There were ultimately few good feelings to be found in Flushing Meadows for Fritz, who took to Grandstand court to begin his quest for Grand Slam glory against ostensibly unheralded American Brandon Holt.

While Break Point makes little hay over Fritz’s opponent, tennis fans knew that Holt was already one of the stories of a tournament yet to begin. The 24-year-old was not only making his major main-draw debut after battling through an arduous week of qualifying, but Holt just so happens to be the son of former No. 1 and two-time US Open champion Tracy Austin.

That kind of tennis DNA doesn’t run through the veins of just any journeyman, and Holt channeled that inspiration into a stunning four-set victory over a shellshocked Fritz.

“People actually had me as one of the favorites to win the event,” Fritz says in confessional. “And I believed it.

“It’s always really tough when you put a lot of expectations on one specific tournament,” he adds in the locker room after the match. “I always say I don’t like doing that. I like to just play every tournament like it’s the same, but the reality is, obviously, it’s not the same. There’s four tournaments that are substantially more important than all the other ones.”
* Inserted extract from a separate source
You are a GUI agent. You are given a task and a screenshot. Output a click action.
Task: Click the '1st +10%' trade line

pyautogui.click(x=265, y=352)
Fritz soon recovers from his so-called “shit match” to end 2022 on a high, qualifying for his first ATP Finals in Turin and reaching the semifinals.

How has the American fared in 2023? So far, major success has continued to elude him with early exits at both the Australian Open and Roland Garros, but the world No. 8 is showing improved consistency on the Masters 1000 level, reaching back-to-back quarterfinals at the BNP Paribas Open and Miami Open while enjoying his best clay-court result of his career with a semifinal finish in Monte Carlo.

“Last year I was super up and down,” he mused in Paris earlier this month. “I either lost first or second round in tournaments, or I just won the tournament.

“Then this year it's the opposite. I'm not having a lot of early exits. I'm seeing myself pretty deep in tournaments, consistently playing a lot better, I'd say. But yeah, I've just lost some of those later-stage matches this year. That wasn't the case last year.

“So, I just have to keep putting myself in these situations, and I'll win some eventually.”

Fritz has a solid chance of making that breakthrough on the Wimbledon grass, where he nearly beat Rafael Nadal last year, and coming into another US Open summer as the American to watch.

Might this be a Season 2 storyline in the making?